**EXERCISE INSTRUCTIONS**
Would you return, word for word, the stretch of the blog post below from "God Put a Smile" to "time I thought."?

God Put a Smile Upon Your Face

Today it happened. The not so anonymous lady who I wanted to make smile came in to my place of work. If you don't know the story, then read 7 or so blogs down. When I first saw her, my heart jumped. It was the feeling from back in high school when a girl I had a huge crush on just walked up and I was planning to ask her out. Not really a fearful nervousness like that describes, but more a fun nervousness like, oh boy, here it goes. However, my palms were sweaty, and nervousness was indeed erupting inside me. My mind raced, what am I going to say, or do? Does she possibly know? Neither myself nor her were at the counter just yet so I made my way to it. She had sat at a table for a sec, then stood up, looked my way, and then left. Well, that certainly wasn't what I had in mind; maybe next time I thought.

The next time was 5 minutes later. She must have stepped next door for a few minutes. This was good because now I was no longer caught off guard, but had some time to get my wits about me. Unfortunately other customers were about, so I couldn't give her my full attention at first, but she went ahead and ordered in her usual semi-demanding way. It was now just me and her. Her small order was quickly coming to a conclusion with nothing as much as a smirk even cracking yet. I had to think fast, but what can I possibly say or do that is remotely worth a smile? I settled for the only thing to come to mind. Uhh, "How's the weather out there today?" I asked. Is there any small talk more ordinary or mundane that that? Thats like the standard topic of discussion when you have absolutely nothing to talk about with someone but can't stand the silence. Its so easy because pretty much everyone knows something about the weather and can easily comment on how they like it, but its also so boring. Is that really the best this little brain of mine can do? how lame.

Nevertheless, it worked. This small little expression of saying something that wasn't required in the transaction, but was just said to acknowledge the other person as an actual person, actually was able to bring out a short but sweet smile directed right at me. Almost disappointingly easy. She looked up, smiled brief but big, and said something like, "it's great, we can sure use more days like this." Yippee I thought, my feeble effort actually worked. I made her smile, or maybe just the weather did, but if so, it at least was my bringing up of the weather that brought it out. It was short and maybe not as grand and exciting as hoped for, but it did indeed happen, and she really did look genuinely happy for my existence that split second. Maybe next time I will introduce myself just for the heck of it, or maybe not. I will at least try for a string of consecutive visits with a smile. We'll see how that goes. Thanks for reading.

Wednesday, April 30, 2008

Wait till the summer comes along

I feel like a little kid again in regards to my anticipation of summer. I don't know if its more how much I disliked school this semester and can't wait for it to end, or if its really what the summer holds that I am more excited about. Both parts will be just as sweet I'm sure. Unfortunately I will be taking summer school right off the bat, but at least it is a class that I will have great interest in. Just that the commute into Boise 4 days a week for just 2 hours of class will really get old. Also, even though I am not too close to too many of them, it will be a bit of a bummer to not have around all the local university students who will be leaving in the summer. But lets look more at the good things this summer has to offer such as warmth and sunshine.

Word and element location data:
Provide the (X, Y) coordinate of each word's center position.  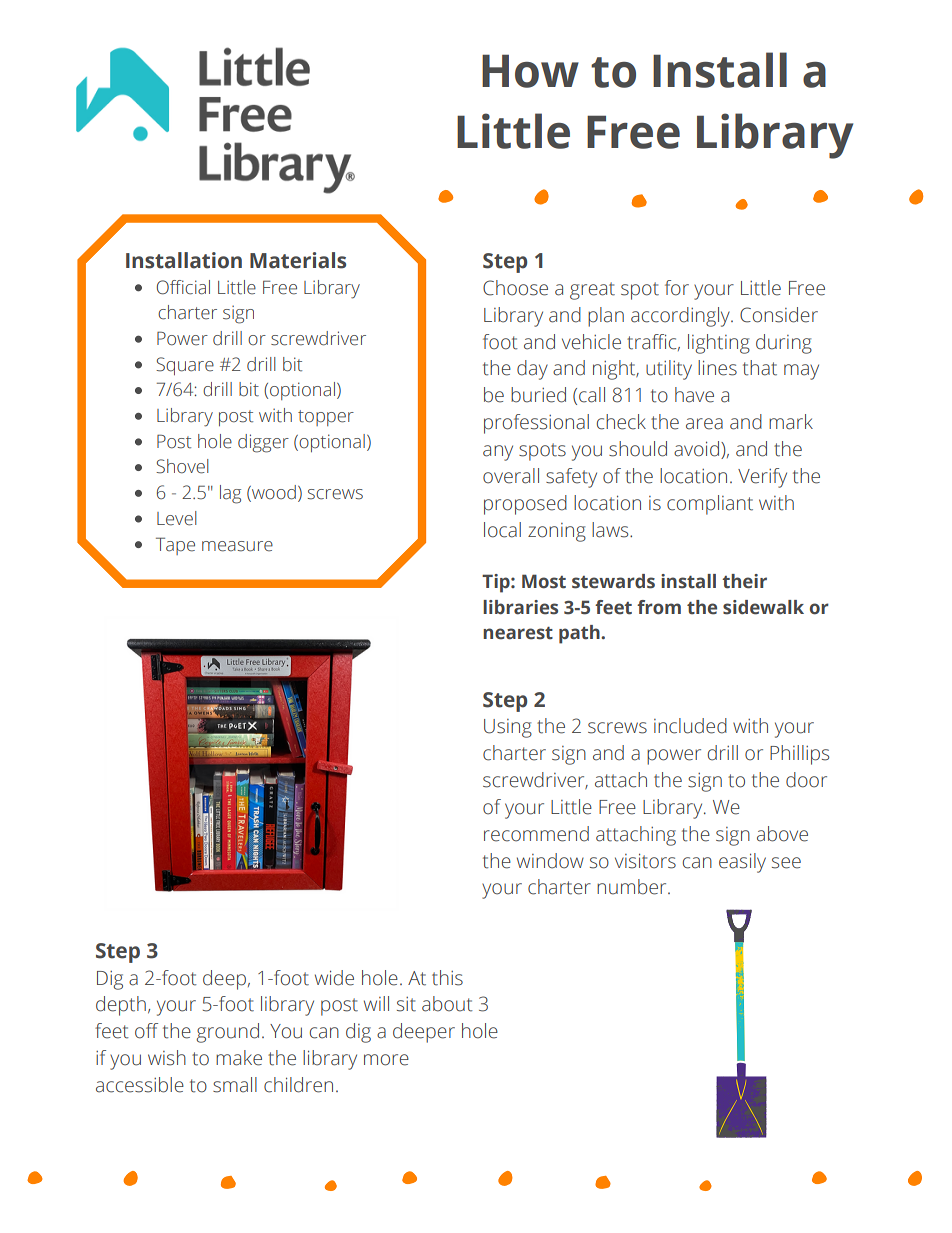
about (447, 1004)
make (239, 1058)
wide (334, 978)
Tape (175, 546)
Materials (298, 260)
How (530, 71)
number (633, 887)
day (532, 370)
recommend (536, 834)
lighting (719, 344)
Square (185, 366)
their (744, 581)
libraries (520, 607)
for (677, 288)
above (782, 834)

**SOLUTION TO THIS TASK**
God Put a Smile Upon Your Face

Today it happened. The not so anonymous lady who I wanted to make smile came in to my place of work. If you don't know the story, then read 7 or so blogs down. When I first saw her, my heart jumped. It was the feeling from back in high school when a girl I had a huge crush on just walked up and I was planning to ask her out. Not really a fearful nervousness like that describes, but more a fun nervousness like, oh boy, here it goes. However, my palms were sweaty, and nervousness was indeed erupting inside me. My mind raced, what am I going to say, or do? Does she possibly know? Neither myself nor her were at the counter just yet so I made my way to it. She had sat at a table for a sec, then stood up, looked my way, and then left. Well, that certainly wasn't what I had in mind; maybe next time I thought.